Red Sky at Noon tells the story of Benya Golden, a Jewish writer and former teacher who, in 1940, is given the death sentence for “terrorism, conspiracy to murder Comrades Stalin, Molotov, Kaganovich and Satinov, and membership of a counter-revolutionary Trotskyite group”. At the last minute Benya is given a reprieve and instead of being executed he is exiled to the Gulag of Kolyma and sentenced to ten years’ hard labour in the gold mines. Life in the camp is harsh and miserable, so when a chance comes two years later to join a penal battalion (a shtrafbat) formed to fight the Germans, Benya is quick to volunteer. The reward will be the opportunity to win redemption by the shedding of blood – either his own or the enemy’s.
The rest of the novel follows the adventures of Benya, his beloved horse Silver Socks and the assorted group of murderers, Cossack gangsters and fellow political prisoners who fight alongside him in the Soviet cavalry.
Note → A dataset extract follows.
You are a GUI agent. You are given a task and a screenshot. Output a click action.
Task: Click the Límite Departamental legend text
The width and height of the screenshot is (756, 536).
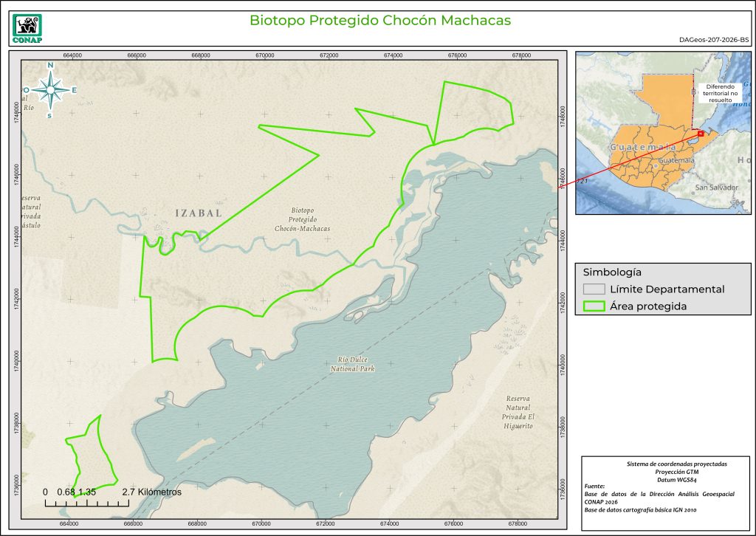click(x=667, y=289)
Together they undertake dangerous missions behind enemy lines, facing death, capture or betrayal – or all three – and for Benya, there is also a romance when he meets a widowed Italian nurse, Fabiana. Of course, with Russia and Italy on opposite sides of the war, it’s clear from the beginning that their love affair is unlikely to run smoothly.
With so much happening and with such an action-packed plot and interesting historical setting, this could have been a wonderful novel, filled with drama, romance and excitement. However, I think Montefiore is probably a better historian than he is a novelist; although I have no doubts that he knows his Russian history, he never quite managed to bring the characters and events in this novel to life. The dialogue didn’t feel entirely convincing and there were only a few moments in the whole book when I felt any real emotional connection to Benya or the other characters, despite the horrors of war that were being described. I remember having similar thoughts about One Night in Winter, which was a more enjoyable novel in my opinion, but another one which made little emotional impact.
I haven’t mentioned yet that there is another thread to the novel, involving Svetlana Stalina. As Stalin’s daughter, sixteen-year-old Svetlana is a lonely and isolated figure, who has experienced little in the way of love and friendship as people are afraid to get too close because of who her father is. Svetlana’s story doesn’t really have anything to do with Benya’s, but it offers insights into life in the Stalin household and does add another layer to the novel.